### ОТРЫВОК
Когда Марина в очередной, сто какой-то раз получила сообщение в школьном чате: «Ваш Слава — ходячий кошмар, он просто опасен! В психушку его сдайте и сами лечитесь!» — то удалила мессенджер со смартфона. Когда разгневанные родители одноклассников сына начали ей названивать по несколько раз в день, сменила сим-карту.
Но когда муж сказал ей: «Или я, или он — выбирай», Марина не смогла придумать, что сделать еще. Отказываться от Славы, «сдавать его обратно» в детский дом она не хотела. Несмотря ни на что — ни на странные поступки, которые совершал приемный сын, ни на возмущение родственников, ни на ультиматум мужа. Чувство вины перед всеми — и близкими, и Славой, и родителями его одноклассников — душило.
Центр ресурсной помощи «Здесь и сейчас» помогает приемным семьям. Тут помогают всем — и доведенным до отчаяния родителям, и детям, которые не могут справиться с прошлым, и другим детям, которые имеют право спокойно учиться и не бояться, что кто-то в классе их побьет или покусает, и учителям, которые не знают, как обуздать и контролировать непредсказуемого ученика. Центр помогает семьям, а нам с вами надо помочь Центру. Здесь и сейчас.
При этом Марина понимала, что очутилась в вакууме: ни поговорить ни с кем, ни поделиться, ни душу отвести. И что делать со Славой — не представляла тоже.
Мальчик из «нехорошей» квартиры
Впервые Марина увидела Славу, когда ему было четыре года, в детском доме. Он был похож на малыша с рождественских открыток. Белокурый и голубоглазый. С трогательной беззащитной улыбкой. Хотя она появилась не сразу — только через полгода после переезда в новую семью.
Еще идиллию облика нарушал шрам на лбу, как у Гарри Поттера, не в виде молнии, правда. Шрам был похож на плотную белую гусеницу. Старая рана была явно серьезной и заросла сама. «Мальчик, который выжил», — крутилось у Марины в голове во время первого знакомства со Славой.

Записи о том, где находятся цели:
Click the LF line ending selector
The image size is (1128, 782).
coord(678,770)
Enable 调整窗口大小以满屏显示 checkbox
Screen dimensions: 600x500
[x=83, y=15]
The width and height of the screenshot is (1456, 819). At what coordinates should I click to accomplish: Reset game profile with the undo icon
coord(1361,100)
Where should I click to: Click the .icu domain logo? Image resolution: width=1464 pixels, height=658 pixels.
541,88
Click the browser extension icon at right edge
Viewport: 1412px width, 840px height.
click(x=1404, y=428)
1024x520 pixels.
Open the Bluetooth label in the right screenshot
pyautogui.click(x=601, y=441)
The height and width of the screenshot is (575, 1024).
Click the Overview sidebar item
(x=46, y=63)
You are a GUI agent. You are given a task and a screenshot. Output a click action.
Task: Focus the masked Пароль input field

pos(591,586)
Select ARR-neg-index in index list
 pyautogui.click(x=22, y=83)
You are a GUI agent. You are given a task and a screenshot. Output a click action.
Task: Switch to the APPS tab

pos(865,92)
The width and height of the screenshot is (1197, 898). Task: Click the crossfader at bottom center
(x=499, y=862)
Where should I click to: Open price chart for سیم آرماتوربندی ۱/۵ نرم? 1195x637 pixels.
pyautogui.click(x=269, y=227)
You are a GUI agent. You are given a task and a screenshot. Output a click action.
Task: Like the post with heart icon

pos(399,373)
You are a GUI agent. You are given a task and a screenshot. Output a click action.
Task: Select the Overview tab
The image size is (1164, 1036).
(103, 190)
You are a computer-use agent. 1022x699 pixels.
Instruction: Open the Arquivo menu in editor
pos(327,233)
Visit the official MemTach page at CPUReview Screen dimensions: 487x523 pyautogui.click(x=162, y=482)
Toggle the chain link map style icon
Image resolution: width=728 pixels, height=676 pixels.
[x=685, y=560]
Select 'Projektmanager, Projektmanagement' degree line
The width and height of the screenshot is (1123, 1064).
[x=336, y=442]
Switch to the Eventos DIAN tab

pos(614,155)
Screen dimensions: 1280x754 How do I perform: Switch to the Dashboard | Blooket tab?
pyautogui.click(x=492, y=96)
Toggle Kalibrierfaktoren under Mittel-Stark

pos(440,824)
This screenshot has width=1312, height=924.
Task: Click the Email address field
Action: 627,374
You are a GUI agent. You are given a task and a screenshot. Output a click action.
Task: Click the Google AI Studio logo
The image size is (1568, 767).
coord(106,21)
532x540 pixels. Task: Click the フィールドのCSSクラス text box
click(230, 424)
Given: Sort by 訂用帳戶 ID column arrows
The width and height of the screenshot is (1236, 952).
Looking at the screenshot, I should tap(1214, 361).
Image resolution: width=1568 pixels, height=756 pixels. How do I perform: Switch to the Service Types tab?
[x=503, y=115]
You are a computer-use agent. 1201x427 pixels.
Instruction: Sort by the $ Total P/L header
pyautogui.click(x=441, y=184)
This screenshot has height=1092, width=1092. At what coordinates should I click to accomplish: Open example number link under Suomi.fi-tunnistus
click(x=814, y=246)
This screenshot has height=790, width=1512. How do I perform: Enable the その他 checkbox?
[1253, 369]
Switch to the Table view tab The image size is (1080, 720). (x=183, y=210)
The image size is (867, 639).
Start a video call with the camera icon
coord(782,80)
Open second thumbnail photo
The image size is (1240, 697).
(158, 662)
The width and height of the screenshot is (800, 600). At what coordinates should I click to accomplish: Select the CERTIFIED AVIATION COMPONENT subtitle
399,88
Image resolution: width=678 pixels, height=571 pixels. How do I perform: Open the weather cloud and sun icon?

### ЗАДАНИЯ
1 – Обновите отрывок о приемном сыне: перепишите его от слов «При этом Марина» до слов «в новую семью.» включительно, заменив «Белокурый» на «Светловолосый».
2 – Сколько лет было Славе, когда Марина впервые увидела его в детском доме, согласно отрывку?
3 – Перечислите всех, перед кем Марина испытывала чувство вины, по словам отрывка.

### ОТВЕТЫ ПО ЗАДАНИЯМ
1 –
При этом Марина понимала, что очутилась в вакууме: ни поговорить ни с кем, ни поделиться, ни душу отвести. И что делать со Славой — не представляла тоже.
Мальчик из «нехорошей» квартиры
Впервые Марина увидела Славу, когда ему было четыре года, в детском доме. Он был похож на малыша с рождественских открыток. Светловолосый и голубоглазый. С трогательной беззащитной улыбкой. Хотя она появилась не сразу — только через полгода после переезда в новую семью.

2 – Четыре года.

3 – Перед близкими, перед Славой и перед родителями его одноклассников.